Really the point was that this was written in the context of a particular
standardization effort and was to say "this is out of scope". As it happens,
RPG and I disagreed completely on whether Lisp1 or Lisp2 was a good idea. Most
readers read this like a Rorschach, assuming that the article confirms their
own beliefs, not stopping to think that the article just presents two sides of
an issue. In the context of the design process, Lisp2 won out (and I happen to
be happy about that). But it is reasonable and appropriate for both to thrive
if there are users who like those sorts of things.

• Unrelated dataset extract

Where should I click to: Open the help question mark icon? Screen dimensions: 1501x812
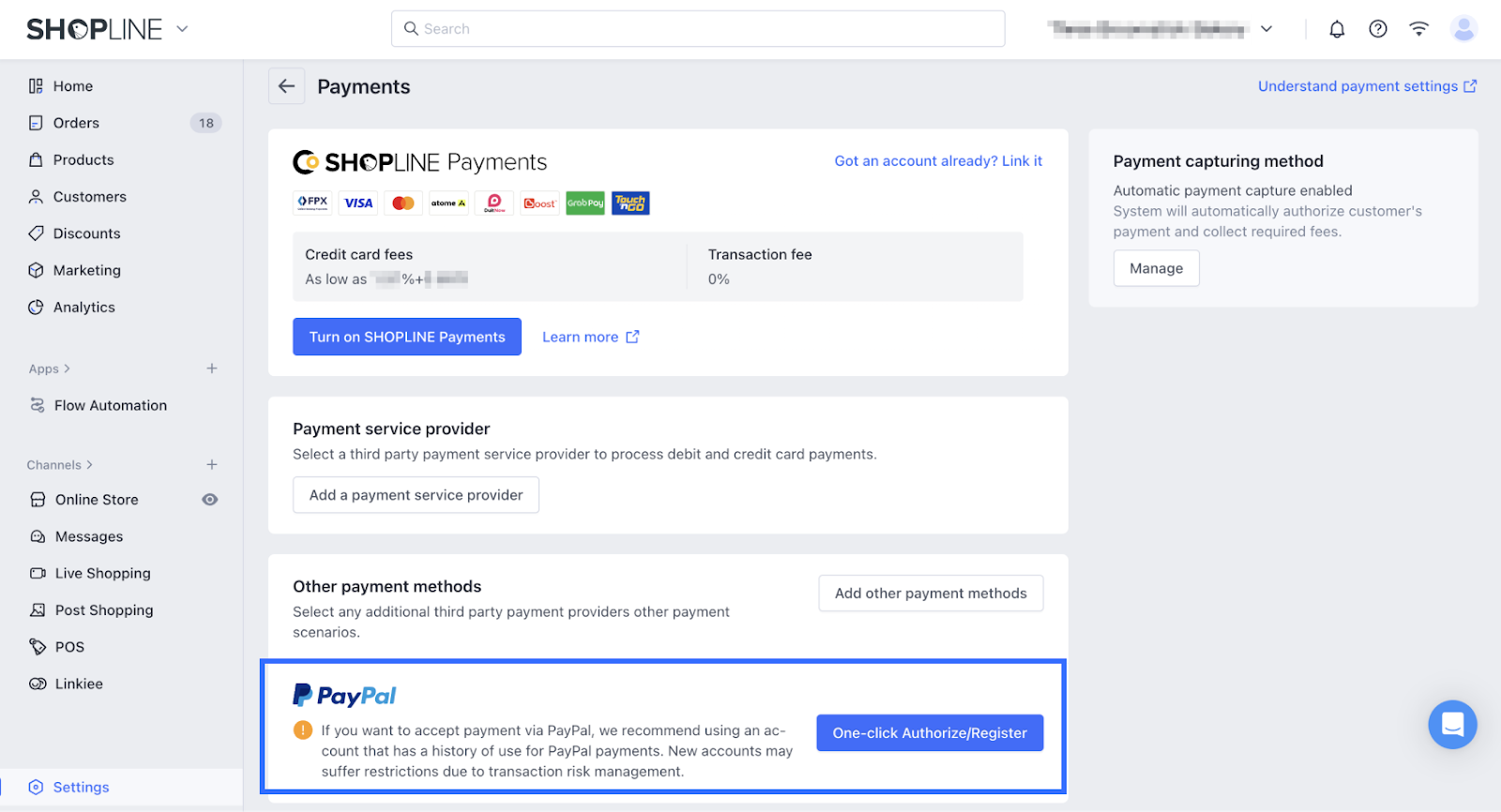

I created the Lisp1/Lisp2 terminology as a dodge because we started out
writing this paper using terms something akin to "Scheme-like" and "CL-like",
and Scheme was winning for reasons unrelated to the issue at hand. I wanted
people to separate their warm fuzzies for Scheme from the particular design
choice, as I really think there are very strong and reasonable reasons to have
a Lisp2. The net result was that in the context of CL, those of us liking
Lisp2 successfully argued that it was an unnecessary change to the language
from a stability standpoint.

This paper is called "Technical Issues..." because the committee document
(titled "Issues...") was longer and went into other issues that RPG didn't
think were pertinent to formal publication.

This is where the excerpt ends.